Update Existing Documents
Update an array of documents in a given index.
Each document must contain an _id
field to identify the document to update.
Only document fields and values you want to update should be in the request.
This endpoint only works for existing documents in structured indexes right now.
Use this endpoint to update documents in a structured index or an unstructured index created after Marqo 2.16,
by modifying the existing fields or adding new fields to the document.
You can only modify or add fields that are not tensor fields or the dependent fields of a
multimodal combination field. If the document does not exist, please check the
add_documents endpoint.
If you need to update a tensor field, a multimodal combination dependent field, or a
document in unstructured index created before Marqo 2.16, check the useExistingTensors
feature.
Unstructured indexes created before Marqo 2.16 do not support this endpoint.

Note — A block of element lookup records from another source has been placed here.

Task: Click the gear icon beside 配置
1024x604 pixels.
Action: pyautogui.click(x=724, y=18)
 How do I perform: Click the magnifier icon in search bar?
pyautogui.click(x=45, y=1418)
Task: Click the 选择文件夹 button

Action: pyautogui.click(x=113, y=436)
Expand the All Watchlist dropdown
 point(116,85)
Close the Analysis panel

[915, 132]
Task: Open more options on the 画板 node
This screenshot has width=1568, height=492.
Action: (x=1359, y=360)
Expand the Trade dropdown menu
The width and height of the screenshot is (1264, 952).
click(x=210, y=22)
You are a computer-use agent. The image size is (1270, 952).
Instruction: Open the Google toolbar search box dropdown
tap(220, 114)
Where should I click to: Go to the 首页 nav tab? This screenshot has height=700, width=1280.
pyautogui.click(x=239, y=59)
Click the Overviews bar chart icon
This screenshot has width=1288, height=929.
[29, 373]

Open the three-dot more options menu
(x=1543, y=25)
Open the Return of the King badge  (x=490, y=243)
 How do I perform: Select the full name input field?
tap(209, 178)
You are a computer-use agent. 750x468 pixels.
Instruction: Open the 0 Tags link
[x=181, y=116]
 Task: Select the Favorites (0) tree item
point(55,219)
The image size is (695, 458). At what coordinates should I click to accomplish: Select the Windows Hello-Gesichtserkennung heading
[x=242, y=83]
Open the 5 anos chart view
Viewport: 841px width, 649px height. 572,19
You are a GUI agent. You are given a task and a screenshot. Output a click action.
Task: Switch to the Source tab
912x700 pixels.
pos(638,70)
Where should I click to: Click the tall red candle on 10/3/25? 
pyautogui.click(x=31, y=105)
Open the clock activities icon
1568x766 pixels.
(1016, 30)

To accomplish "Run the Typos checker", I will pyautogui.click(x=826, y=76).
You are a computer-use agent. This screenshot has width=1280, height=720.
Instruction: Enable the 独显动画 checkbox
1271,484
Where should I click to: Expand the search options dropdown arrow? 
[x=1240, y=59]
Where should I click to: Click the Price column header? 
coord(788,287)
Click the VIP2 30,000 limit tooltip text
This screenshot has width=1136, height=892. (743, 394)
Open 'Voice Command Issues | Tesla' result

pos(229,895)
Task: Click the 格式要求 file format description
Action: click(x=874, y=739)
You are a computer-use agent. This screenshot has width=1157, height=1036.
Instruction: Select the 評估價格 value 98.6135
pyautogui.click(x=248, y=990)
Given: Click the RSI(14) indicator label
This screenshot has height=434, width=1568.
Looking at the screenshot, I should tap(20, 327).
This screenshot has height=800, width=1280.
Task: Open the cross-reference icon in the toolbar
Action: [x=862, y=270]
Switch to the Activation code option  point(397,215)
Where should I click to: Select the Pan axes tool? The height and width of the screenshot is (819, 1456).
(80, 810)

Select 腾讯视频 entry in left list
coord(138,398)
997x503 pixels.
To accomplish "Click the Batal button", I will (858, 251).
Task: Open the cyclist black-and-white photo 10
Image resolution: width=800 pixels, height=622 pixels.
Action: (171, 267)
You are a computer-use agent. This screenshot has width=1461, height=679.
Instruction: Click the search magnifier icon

This endpoint accepts the application/json
content type.
PATCH /indexes/{index_name}/documents
Path parameters
Name | Type | Description |
---|---|---|
index_name |
String | name of the index (structured index only) |
Body
In the RestAPI and for cURL
users these parameters are in lowerCamelCase
, as presented in the following table. The
Python client uses the pythonic snake_case
equivalents.
Add documents parameters | Value Type | Default Value | Description |
---|---|---|---|
documents |
Array of objects | n/a | An array of documents. Each document is represented as a JSON object. Each document must contain a valid _id field to specify the target document. You only need to include the fields you want to update in the JSON object. You cannot update a tensor field in a structured index. |
Response
The response of the update_documens
endpoint in Marqo operates on two levels.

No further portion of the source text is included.